既没有好吃到令人感动,也不会难吃到令人失望……吃过一次就可以在脑里想像出相同的滋味……它正是这样的食物。
到了午休时间肚子会饿,肚子饿的时候可以吃这个。
构成日常生活的例行程序中,有「员工餐厅拉面」坐镇于此,我还满喜欢的。
尤其是在脑袋里变得乱糟糟的日子──
「吉田。」
「啊?」
突然被人搭话,使我回神过来。略显带刺的答话声不小心冲口而出,我清了清。
「怎样?」
「还敢问怎样?你今天又在发愣。
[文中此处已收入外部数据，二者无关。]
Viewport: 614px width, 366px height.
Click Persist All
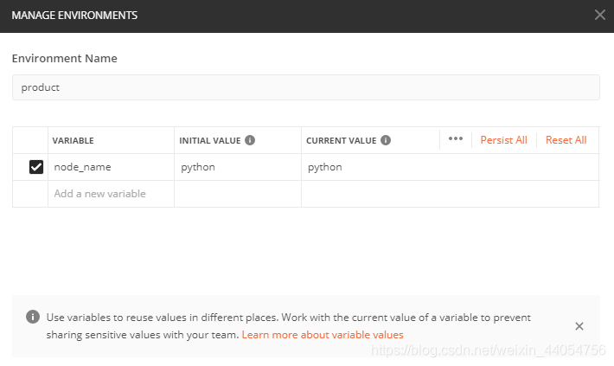(x=503, y=140)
」
桥本一脸傻眼地朝自己额前竖起了食指。
「眉头,皱得可厉害了。」
「这、这样啊……」
被他提醒,我发现眼睛一带格外紧绷。当我刻意予以放松后,便感觉到额头附近的紧张感得到了舒缓。
如桥本所说,我似乎是在无意识之间摆出了恐怖的脸色,陷入沉思。
「看你一边摆着那种恐怖的脸,一边吃拉面,我在这里也会有点尴尬。」
「哎呀,抱歉,抱歉。」
有别于平时打趣的口吻,桥本真的面有难色,于是我当面低下头简单向他赔罪。因为我想都没想到自己的脸色会恐怖到破坏气氛。
「然后呢?」
「嗯?」
「所以是什么事情让你沉思成那样?」
桥本的嘴角扬起,眼睛却眯细望着我。
「吉田,当你摆着那种脸思考些什么的时候……说起来,大多都是在思考别人的事吧。」
每次被桥本这样搭话,我就觉得自己「敌不过他的洞察力」。然而,说不定我的脸色比自己所想的还要容易理解。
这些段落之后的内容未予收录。